Two other transcriptome datasets were collected to verify universal expression pattern of UBRs in human tissues [23, 24]. As expected, UBRs had similar expression patterns in three datasets (Additional file 1: Fig. S2C-D; Additional file 4: Table S3) and the tissue-enriched UBRs identified in the three datasets were highly overlapped (Fig. 1E). Next, we calculated the PCC among tissues in three datasets based on the expression of UBRs. The results observed high correlations of the same tissues in three datasets, implying that UBRs were conserved across datasets (Fig. 1F). The tissues of GTEx and HPA datasets have a higher correlation, which may be related to the heterogeneity of datasets (Fig. 1G).

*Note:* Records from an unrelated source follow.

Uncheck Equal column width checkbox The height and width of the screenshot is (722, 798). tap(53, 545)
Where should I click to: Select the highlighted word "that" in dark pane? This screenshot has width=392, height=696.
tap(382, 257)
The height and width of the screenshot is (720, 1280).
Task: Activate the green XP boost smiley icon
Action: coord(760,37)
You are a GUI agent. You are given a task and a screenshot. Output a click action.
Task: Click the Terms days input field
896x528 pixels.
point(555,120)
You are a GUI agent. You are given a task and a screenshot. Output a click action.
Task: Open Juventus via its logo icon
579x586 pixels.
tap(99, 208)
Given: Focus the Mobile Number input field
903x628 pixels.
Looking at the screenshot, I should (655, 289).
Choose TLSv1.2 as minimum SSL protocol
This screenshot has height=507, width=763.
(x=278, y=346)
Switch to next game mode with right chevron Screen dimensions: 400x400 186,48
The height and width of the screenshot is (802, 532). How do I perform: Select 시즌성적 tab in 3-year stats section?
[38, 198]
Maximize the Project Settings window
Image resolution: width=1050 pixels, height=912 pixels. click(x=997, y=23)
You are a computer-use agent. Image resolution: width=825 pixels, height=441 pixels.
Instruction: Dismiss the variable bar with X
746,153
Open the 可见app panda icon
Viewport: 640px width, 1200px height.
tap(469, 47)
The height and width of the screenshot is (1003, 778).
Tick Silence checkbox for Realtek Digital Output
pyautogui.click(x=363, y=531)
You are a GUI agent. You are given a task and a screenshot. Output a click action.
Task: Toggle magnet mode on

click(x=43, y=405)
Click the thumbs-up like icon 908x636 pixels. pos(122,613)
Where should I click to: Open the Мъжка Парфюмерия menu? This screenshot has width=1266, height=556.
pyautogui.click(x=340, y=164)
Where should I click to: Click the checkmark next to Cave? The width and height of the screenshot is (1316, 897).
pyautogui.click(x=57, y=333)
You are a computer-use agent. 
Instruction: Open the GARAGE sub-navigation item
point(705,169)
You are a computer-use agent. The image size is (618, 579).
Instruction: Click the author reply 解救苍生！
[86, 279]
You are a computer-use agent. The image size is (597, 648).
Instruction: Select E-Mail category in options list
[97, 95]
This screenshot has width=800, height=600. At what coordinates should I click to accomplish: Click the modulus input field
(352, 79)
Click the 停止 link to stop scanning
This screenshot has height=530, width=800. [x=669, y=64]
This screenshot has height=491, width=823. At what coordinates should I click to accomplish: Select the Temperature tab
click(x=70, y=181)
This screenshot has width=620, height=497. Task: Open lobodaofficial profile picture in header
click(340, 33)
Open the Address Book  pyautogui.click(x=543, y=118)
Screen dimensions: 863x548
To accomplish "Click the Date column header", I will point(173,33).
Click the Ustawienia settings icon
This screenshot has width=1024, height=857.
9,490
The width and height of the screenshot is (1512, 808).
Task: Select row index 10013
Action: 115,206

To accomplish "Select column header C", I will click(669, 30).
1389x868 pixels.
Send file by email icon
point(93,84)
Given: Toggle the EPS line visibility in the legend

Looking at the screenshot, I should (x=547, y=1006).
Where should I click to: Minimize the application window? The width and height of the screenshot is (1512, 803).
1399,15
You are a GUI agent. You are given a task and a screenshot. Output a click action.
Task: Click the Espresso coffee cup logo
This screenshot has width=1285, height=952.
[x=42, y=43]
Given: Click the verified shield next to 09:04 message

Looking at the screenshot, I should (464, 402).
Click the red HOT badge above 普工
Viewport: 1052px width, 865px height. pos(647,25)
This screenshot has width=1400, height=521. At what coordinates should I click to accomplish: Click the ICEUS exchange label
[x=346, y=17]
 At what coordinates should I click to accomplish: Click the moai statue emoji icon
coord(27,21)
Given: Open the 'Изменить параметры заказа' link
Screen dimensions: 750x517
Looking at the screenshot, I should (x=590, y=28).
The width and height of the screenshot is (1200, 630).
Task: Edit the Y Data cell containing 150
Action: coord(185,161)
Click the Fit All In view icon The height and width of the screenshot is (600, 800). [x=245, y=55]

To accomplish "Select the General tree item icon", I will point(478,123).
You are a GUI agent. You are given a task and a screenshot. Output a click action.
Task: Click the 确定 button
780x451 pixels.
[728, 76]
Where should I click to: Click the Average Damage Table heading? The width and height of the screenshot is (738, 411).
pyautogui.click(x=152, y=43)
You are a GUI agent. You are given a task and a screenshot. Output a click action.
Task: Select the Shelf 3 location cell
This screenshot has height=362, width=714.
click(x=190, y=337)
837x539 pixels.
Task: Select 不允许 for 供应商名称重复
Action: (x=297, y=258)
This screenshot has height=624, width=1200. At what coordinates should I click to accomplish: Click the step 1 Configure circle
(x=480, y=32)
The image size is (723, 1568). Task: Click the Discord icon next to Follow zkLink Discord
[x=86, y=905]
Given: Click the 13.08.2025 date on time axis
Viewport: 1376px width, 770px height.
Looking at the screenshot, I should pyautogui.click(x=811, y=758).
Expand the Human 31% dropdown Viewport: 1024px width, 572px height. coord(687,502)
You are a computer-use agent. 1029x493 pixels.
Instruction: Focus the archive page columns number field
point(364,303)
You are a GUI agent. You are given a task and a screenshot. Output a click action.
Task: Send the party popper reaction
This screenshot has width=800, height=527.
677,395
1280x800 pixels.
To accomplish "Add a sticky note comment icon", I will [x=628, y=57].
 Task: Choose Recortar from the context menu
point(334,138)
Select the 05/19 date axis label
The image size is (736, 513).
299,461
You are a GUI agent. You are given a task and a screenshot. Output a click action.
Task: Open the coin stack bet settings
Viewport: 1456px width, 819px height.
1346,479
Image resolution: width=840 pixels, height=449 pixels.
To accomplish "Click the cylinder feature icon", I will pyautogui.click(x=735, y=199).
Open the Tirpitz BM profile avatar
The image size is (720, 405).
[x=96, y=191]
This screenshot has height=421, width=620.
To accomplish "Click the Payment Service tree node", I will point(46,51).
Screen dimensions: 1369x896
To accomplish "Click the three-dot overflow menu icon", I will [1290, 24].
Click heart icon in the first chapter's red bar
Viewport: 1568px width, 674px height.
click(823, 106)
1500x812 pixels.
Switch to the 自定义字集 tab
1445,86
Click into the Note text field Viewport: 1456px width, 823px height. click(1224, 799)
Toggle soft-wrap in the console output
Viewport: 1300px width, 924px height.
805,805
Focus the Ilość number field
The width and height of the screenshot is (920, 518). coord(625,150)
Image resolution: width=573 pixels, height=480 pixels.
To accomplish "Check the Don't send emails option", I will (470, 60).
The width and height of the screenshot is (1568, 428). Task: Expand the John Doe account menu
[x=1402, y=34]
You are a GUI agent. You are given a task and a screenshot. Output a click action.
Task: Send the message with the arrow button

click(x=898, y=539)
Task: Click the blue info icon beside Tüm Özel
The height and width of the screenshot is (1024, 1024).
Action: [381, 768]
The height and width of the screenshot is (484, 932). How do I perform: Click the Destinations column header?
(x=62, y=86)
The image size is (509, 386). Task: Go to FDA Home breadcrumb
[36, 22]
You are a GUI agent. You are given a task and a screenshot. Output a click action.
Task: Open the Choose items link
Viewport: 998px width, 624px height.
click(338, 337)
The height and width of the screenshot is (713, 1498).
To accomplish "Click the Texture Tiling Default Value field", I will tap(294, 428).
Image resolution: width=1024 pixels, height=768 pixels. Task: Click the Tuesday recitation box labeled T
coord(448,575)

Then we wondered whether the tissue-specific expression patterns of UBRs could also be observed at the proteome level. We found that testis’ UBRs displayed the most distinctive protein expression patterns among the 18 tissues [48] (Additional file 1: Fig. S3A). By contrast, other tissues showed few tissue-enriched UBRs (Additional file 1: Fig. S3B-C; Additional file 5: Table S4). Besides that, UBRs are differentially expressed in several fetal and adult tissues (Fig. 1H), which implies that UBRs may play an essential role in specific tissue development.

Dynamic expression of UBRs in tissue development

Transcriptome datasets covering multiple developmental stages were used to explore the expression pattern of UBRs [28]. We found UBRs were highly dynamically expressed during tissue development and the expression pattern of many UBRs changes postnatally (Additional file 1: Fig. S4). Notably, some UBRs have a specifically high expression level from puberty to senior in testis, suggesting that they involved in male reproduction.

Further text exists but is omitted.